[CONSEGNA] Trascrivi fedelmente il passo dell'intervista sui totalitarismi che inizia con le parole "Vogliamo parlare del" e termina dopo "gas l’intera popolazione.".

[DOCUMENTO]
'''

Situazioni che ricordano i totalitarismi? «No.
Situazioni che ricordano la strada verso il totalitarismo».
I totalitarismi non sono quindi un fenomeno
esclusivo del Novecento ma potrebbero tornare? «È una lezione che ho imparato
da Marek Edelman (il comandante in seconda della rivolta nel ghetto di
Varsavia, ndr). Edelman diceva che la storia si ripete, intendeva lo sterminio
degli ebrei e i genocidi. Citava la Bosnia, il Rwanda. All’epoca prendevo
troppo alla leggera le sue parole, ma oggi ho capito che aveva ragione lui e io
torto. Per me vale come analogia con i totalitarismi».
Lei di formazione è storico. Ha vissuto
sotto il comunismo e lo ha combattuto. Vede le differenze tra il fascismo e il
comunismo? «Sì, e numerose. Il fascismo era più sincero. Diceva: noi siamo i
migliori e gli altri devono essere eliminati o esclusi o dominati. Il comunismo
sosteneva invece: chiunque voglia combattere assieme a noi è il benvenuto e
avrà tutti i diritti. Grazie alla sua retorica inclusiva il comunismo ha avuto
una grande forza di attrazione per gli oppressi e gli umiliati. C’era il
richiamo al più buono e il più bello. Ma poi, nella pratica quotidiana il
comunismo realizzava il peggio e il più brutto».
Forse il problema è ancora più complesso.
Oggi si tende a dimenticare che Churchill, non a caso, era alleato di Stalin e
non di Hitler. E anche che in Italia, Paese che lei conosce molto bene, i
comunisti hanno partecipato alla scrittura di una Costituzione democratica. «Churchill
era un conservatore, disprezzava il comunismo e ne aveva il timore, ma era un
realista. Capiva che negli anni Trenta, il regime più minaccioso, più cattivo,
più distruttivo per il mondo era quello di Hitler e non di Stalin. Ma posso
immaginarmi un’ipotetica alleanza tra Churchill e la destra radicale non
nazista tedesca contro Stalin. E per quanto riguarda i comunisti italiani. Il
comunismo ha avuto più volti. Uno, particolare, l’ha avuto in Italia. Il
comunismo italiano negli anni Trenta si era costituito nella lotta contro il
fascismo e quindi contro un regime totalitario. Ma potrei allargare il
discorso: nel ghetto di Varsavia i comunisti combatterono assieme ai socialisti
anti-stalinisti del Bund e ai sionisti. E nessuno se ne era stupito né si era
sentito a disagio».
Vogliamo parlare del rapporto tra libertà e
responsabilità, un tema caro agli esistenzialisti, a Sartre, a Camus? «Il
concetto è semplice: posso essere responsabile solo a patto di essere libero».
E tuttavia chi è oppresso e quindi non è
libero talvolta deve decidere per esempio se darsi alla lotta, pacifica o
armata, o invece cercare di salvare il salvabile. In altre parole, anche chi
non è libero deve porsi il problema della responsabilità. «In questo momento
siamo a Varsavia, a casa mia, non lontano dal ghetto. Mi permetta quindi di
fare un esempio estremo. Parliamo di Adam Czerniaków, il capo dello Judenrat,
il consiglio ebraico nominato dai tedeschi. Czerniaków si è suicidato quando ha
saputo che i nazisti stavano per deportare verso le camere a gas l’intera popolazione.

'''

[DATI FORNITI]
'''

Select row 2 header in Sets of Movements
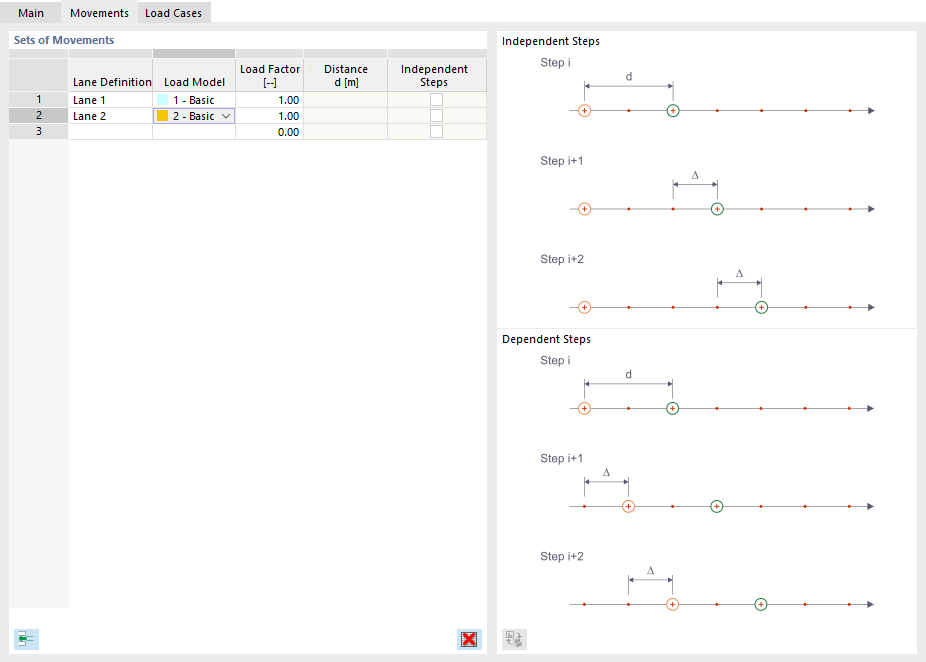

'''

[ESERCIZIO SVOLTO]
Vogliamo parlare del rapporto tra libertà e
responsabilità, un tema caro agli esistenzialisti, a Sartre, a Camus? «Il
concetto è semplice: posso essere responsabile solo a patto di essere libero».
E tuttavia chi è oppresso e quindi non è
libero talvolta deve decidere per esempio se darsi alla lotta, pacifica o
armata, o invece cercare di salvare il salvabile. In altre parole, anche chi
non è libero deve porsi il problema della responsabilità. «In questo momento
siamo a Varsavia, a casa mia, non lontano dal ghetto. Mi permetta quindi di
fare un esempio estremo. Parliamo di Adam Czerniaków, il capo dello Judenrat,
il consiglio ebraico nominato dai tedeschi. Czerniaków si è suicidato quando ha
saputo che i nazisti stavano per deportare verso le camere a gas l’intera popolazione.